EXERCISE PROMPT> I need every line of the material below that includes the string "will".

+++ INPUT MATERIAL +++

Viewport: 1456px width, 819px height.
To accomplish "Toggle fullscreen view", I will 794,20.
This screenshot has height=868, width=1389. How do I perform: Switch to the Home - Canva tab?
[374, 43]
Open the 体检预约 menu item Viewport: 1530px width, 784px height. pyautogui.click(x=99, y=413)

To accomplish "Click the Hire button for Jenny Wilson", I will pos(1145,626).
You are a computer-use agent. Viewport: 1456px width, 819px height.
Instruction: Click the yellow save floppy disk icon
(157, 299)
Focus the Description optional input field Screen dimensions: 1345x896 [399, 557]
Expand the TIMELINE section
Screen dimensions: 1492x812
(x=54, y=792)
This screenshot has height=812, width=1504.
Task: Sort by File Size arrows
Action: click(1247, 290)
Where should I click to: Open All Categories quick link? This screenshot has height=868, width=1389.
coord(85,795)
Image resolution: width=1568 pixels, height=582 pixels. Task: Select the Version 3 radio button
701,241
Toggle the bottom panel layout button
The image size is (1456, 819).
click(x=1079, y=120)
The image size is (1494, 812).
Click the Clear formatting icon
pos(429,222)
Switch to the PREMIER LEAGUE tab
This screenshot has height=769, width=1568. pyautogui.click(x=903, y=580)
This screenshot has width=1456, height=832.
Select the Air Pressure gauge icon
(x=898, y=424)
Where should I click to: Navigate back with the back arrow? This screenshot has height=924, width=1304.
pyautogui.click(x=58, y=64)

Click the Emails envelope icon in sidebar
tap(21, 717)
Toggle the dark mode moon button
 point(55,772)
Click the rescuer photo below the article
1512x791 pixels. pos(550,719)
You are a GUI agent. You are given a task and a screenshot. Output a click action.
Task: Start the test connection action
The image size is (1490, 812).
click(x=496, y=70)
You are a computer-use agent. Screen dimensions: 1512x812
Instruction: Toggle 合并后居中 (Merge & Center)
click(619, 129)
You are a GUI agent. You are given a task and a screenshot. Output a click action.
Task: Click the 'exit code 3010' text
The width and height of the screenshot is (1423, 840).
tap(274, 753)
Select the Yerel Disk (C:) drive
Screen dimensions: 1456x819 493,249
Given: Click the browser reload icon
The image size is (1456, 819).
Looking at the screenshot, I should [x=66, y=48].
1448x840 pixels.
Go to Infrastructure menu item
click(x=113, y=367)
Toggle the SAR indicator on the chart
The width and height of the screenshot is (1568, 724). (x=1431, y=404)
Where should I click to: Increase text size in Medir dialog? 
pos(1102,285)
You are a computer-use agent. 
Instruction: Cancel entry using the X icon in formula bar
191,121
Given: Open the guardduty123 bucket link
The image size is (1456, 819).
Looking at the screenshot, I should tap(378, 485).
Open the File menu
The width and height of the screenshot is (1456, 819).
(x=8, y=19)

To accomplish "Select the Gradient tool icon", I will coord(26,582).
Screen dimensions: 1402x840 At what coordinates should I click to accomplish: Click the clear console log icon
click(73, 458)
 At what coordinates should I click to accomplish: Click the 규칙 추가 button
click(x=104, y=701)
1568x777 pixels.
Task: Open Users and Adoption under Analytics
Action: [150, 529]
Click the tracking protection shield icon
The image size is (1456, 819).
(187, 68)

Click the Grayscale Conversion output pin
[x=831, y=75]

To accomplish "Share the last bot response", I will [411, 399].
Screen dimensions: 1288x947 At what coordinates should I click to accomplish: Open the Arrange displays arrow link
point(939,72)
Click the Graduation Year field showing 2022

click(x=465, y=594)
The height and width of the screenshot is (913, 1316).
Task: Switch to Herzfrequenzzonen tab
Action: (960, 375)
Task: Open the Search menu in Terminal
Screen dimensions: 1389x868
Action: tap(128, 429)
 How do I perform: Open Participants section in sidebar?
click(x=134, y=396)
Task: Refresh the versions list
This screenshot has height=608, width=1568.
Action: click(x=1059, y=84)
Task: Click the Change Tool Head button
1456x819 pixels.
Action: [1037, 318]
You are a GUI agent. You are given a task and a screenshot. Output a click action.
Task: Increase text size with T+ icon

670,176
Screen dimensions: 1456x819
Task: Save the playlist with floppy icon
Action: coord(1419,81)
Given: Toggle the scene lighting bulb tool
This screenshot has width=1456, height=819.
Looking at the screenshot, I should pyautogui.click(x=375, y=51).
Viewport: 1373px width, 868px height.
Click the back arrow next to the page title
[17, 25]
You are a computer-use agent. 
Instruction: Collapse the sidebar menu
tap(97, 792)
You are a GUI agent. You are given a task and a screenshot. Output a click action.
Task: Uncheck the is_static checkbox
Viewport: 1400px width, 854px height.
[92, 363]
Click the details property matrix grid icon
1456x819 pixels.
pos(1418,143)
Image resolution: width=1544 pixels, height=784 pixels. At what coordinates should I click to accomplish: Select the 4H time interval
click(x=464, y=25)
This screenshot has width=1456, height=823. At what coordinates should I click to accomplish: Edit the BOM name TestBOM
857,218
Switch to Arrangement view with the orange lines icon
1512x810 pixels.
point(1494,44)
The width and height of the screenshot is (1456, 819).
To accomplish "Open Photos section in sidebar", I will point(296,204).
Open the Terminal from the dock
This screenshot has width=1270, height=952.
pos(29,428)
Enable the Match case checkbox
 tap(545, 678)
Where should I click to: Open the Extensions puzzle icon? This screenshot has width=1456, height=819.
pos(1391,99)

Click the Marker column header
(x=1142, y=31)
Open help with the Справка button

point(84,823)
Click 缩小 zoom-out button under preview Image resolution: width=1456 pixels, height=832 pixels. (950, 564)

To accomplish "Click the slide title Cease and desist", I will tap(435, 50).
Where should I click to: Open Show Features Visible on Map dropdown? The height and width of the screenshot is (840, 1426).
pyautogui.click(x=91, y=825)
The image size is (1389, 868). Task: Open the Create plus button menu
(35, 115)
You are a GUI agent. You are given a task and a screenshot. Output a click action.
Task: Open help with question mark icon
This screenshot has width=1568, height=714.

+++

SOLVED EXERCISE>
To accomplish "Toggle fullscreen view", I will 794,20.
To accomplish "Click the Hire button for Jenny Wilson", I will pos(1145,626).
To accomplish "Select the Gradient tool icon", I will coord(26,582).
To accomplish "Share the last bot response", I will [411, 399].
To accomplish "Open Photos section in sidebar", I will point(296,204).
To accomplish "Click the slide title Cease and desist", I will tap(435, 50).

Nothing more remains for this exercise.